From equal opportunity to employment equity: Most companies now have a stated equal opportunity stance, but that alone may not suffice. A company may say that their jobs are open for everyone to apply for, including persons with disability, which is an equal opportunity, but employment equity would ensure that jobs are posted in WCAG compliant manner which allows access to those with visual impairment or that the job is open to reasonable accommodation. So to be able to hire the best from a diverse talent pool, companies need to take intentional steps toward a fair and equitable hiring process.

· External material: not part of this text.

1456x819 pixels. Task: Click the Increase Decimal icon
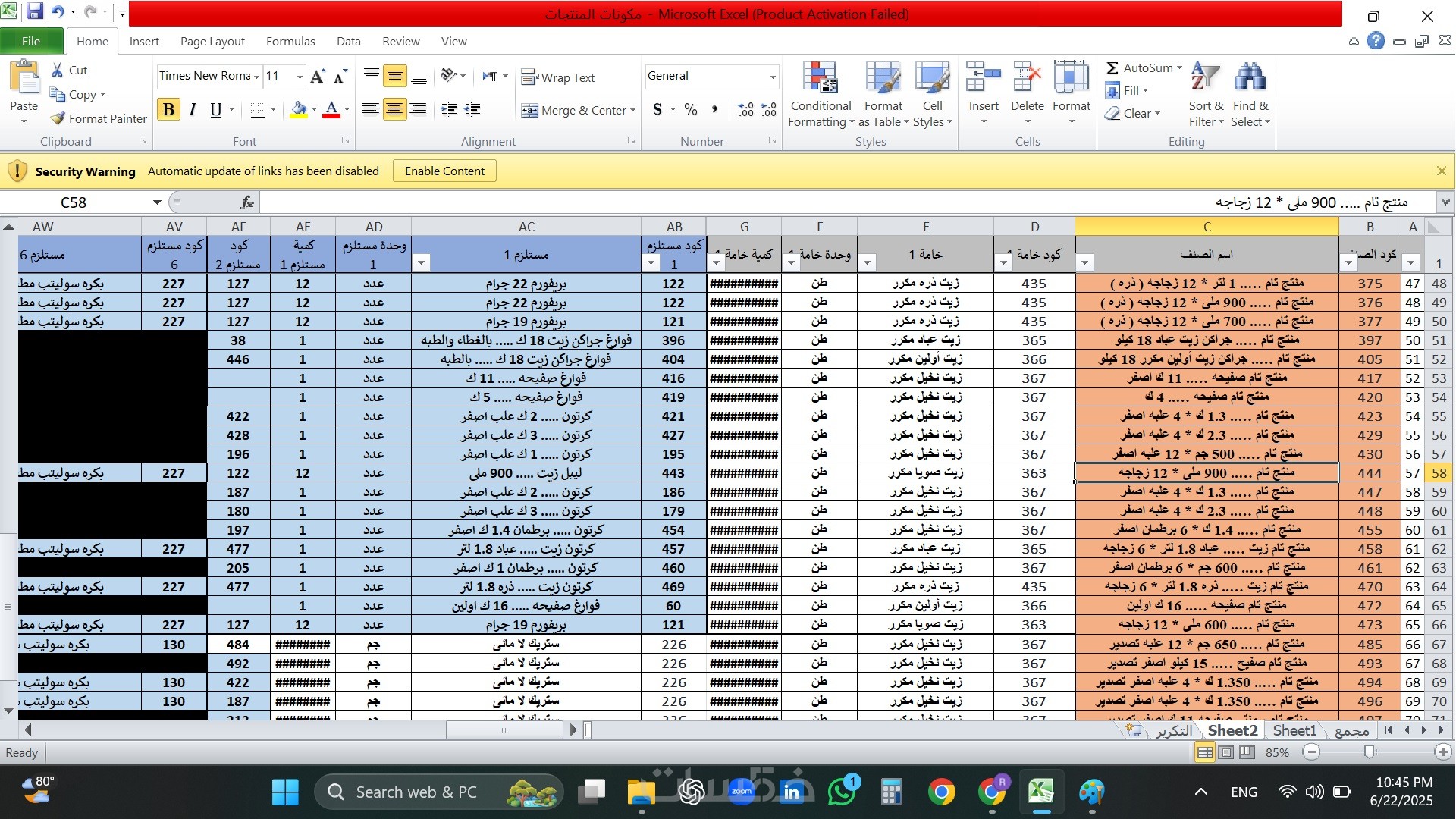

From cultural-fit to cultural-add: ‘Cultural fit is a common criterion on interview evaluation sheets. It typically indicates that all else is okay with the candidate, and that are they likely to fit in. This can become a barrier for diverse candidates to enter. We need to shift from a ‘blending in’ to a ‘synergy’ mindset where people who are different can retain their authentic selves. While candidates need to be evaluated for their alignment with the company values, but not necessarily for their ability to fit in. Organisations need to stay open to people that will add to the culture with their diverse ways.
Limiting unconscious and systemic bias: The hiring process is most vulnerable to bias. Organisations are finding ways to limit human as well as systemic bias. The former is being addressed by sensitising recruiters and hiring managers to the impact of bias, while also ensuring diverse hiring panels. At a systemic level, reviewing job descriptions, hiring criteria, talent sources, etc. for inclusion and equity gaps is a big focus.
Hiring for Potential rather than experience: Moving away from traditional criteria such as qualification, formal experience, etc. is a major shift being made to be able to truly tap into the wider talent pool which includes non-traditional talent. Hiring criteria and standards of meritocracy had been designed keeping a traditional (and convenient) hire in mind. This will need an overhauling if organisations want to move towards hiring for potential rather than hiring for the experience alone.